- _Document segment_:

* * * * * * * * *

HORIZONTAL FORGING PRESS FOR MASSIVE FORMING
The invention relates to a horizontal forging press for massive forming, which comprises a machine frame, a forging ram, a clamping ram, at least a first force transmission device, at least a second force transmission device, and a multipart forging tool, wherein each force transmission device comprises at least one drive. The first force transmission device of the forging ram is here configured as a stroke-controlled force transmission device, and the second force transmission device of the clamping ram is here configured as a stroke-controlled force transmission device or as an energy-controlled force transmission device.
This application is a continuation of International Application No. PCT/EP2013/001163 filed Apr. 19, 2013, which designated the United States, and claims the benefit under 35 USC §119(a)-(d) of German Application No. 10 2012 008 180.4 filed Apr. 26, 2012, the entireties of which are incorporated herein by reference.
FIELD OF THE INVENTIONThe invention relates to a horizontal forging press for massive forming.
BACKGROUND OF THE INVENTIONFrom the corporate publication “Upgrade—Journal for customers, partners and employees—12th. year, issue no. 23, Dec. 2009,” a hydraulic horizontal forging machine is known, which machine comprises a machine frame, a forging ram for executing a horizontal forging motion, a clamping ram for executing a clamping motion oriented rotated through 90° relative to the forging motion, at least a first force transmission device for executing the forging motion of the forging ram, at least a second force transmission device for executing the clamping motion of the clamping ram, and a multipart forging tool having a first clamping jaw and a second clamping jaw, wherein each force transmission device comprises at least one drive. Disadvantages of a machine of this type are the high maintenance requirement for the hydraulics, the relatively low cycle speed and the comparatively long pressure dwell times.
SUMMARY OF THE INVENTIONThe object of the invention is to propose a horizontal forging press for massive forming which has a low maintenance requirement, which is suitable for high cycle speeds, and which has short pressure dwell times.
In the inventive horizontal forging press for massive forming, a first force transmission device of the forging ram is configured as a stroke-controlled force transmission device, and a second force transmission device of the clamping ram is configured as a stroke-controlled or as an energy-controlled force transmission device. Such a configuration of the horizontal forging press is manageable through the use of robust and durable force transmission devices having a low maintenance requirement. With an inventive choice of force transmission devices, fast cycle rates can also be achieved through short time spans for the reversal of motion and short travel times. Furthermore, with a stroke-controlled force transmission device, combined with simple forging methods, very short pressure dwell times can be realized. The core of the present invention is thus a horizontal forging press having a multipart forging tool, in which the movement of two tool parts is effected by respectively a mechanical force transmission device which is optimally suited to the motional profile of the respective tool part. As a result, the different requirements of the two moving tool parts can be optimally met.
The present invention provides, in particular, to configure the first force transmission device, which moves the forging ram, as a crank mechanism or as a toggle mechanism or as an eccentric mechanism. All three drive forms guarantee the short pressure dwell time which is advantageous for the forging. In a really preferred manner, a crank mechanism which is particularly robust is provided for the forging.

* * * * * * * * *

- _Raw data_:
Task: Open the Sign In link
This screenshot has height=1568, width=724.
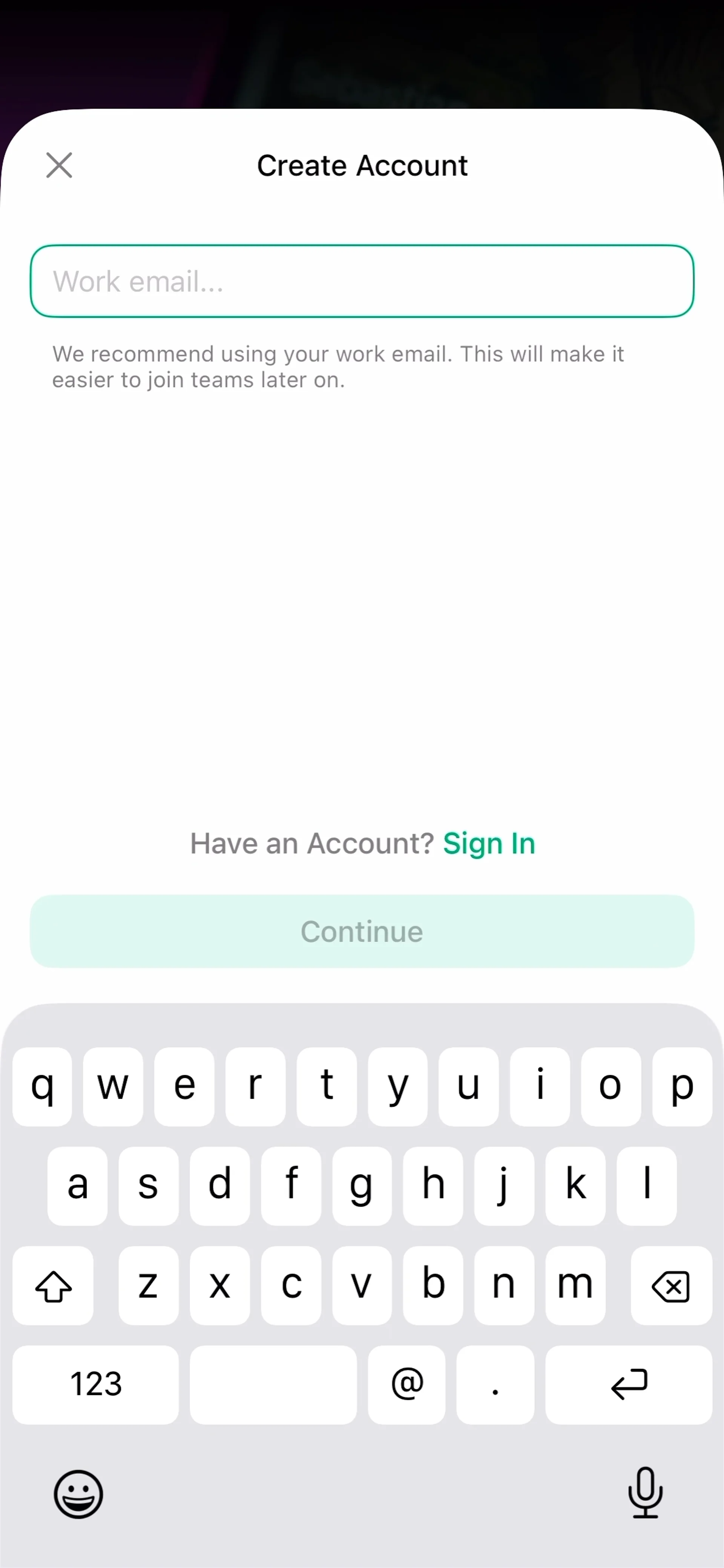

* * * * * * * * *

- _Set exercise A_:
In the forging press description, which mechanism is named as the really preferred choice for the forging?
- _Set exercise B_:
Decide whether each statement agrees with the forging press description, answering yes or no and quoting the deciding words: (i) The force transmission device of the clamping ram may be energy-controlled. (ii) The known hydraulic machine has short pressure dwell times. (iii) The German application was filed on Apr. 19, 2013.
- _Set exercise C_:
Please set down the stretch of the forging press description from "This application is" through "herein by reference.", word for word.

- _Worked solution A_:
A crank mechanism, which is particularly robust.

- _Worked solution B_:
(i) Yes: "a second force transmission device of the clamping ram is configured as a stroke-controlled or as an energy-controlled force transmission device"
(ii) No: "the comparatively long pressure dwell times"
(iii) No: "German Application No. 10 2012 008 180.4 filed Apr. 26, 2012"

- _Worked solution C_:
This application is a continuation of International Application No. PCT/EP2013/001163 filed Apr. 19, 2013, which designated the United States, and claims the benefit under 35 USC §119(a)-(d) of German Application No. 10 2012 008 180.4 filed Apr. 26, 2012, the entireties of which are incorporated herein by reference.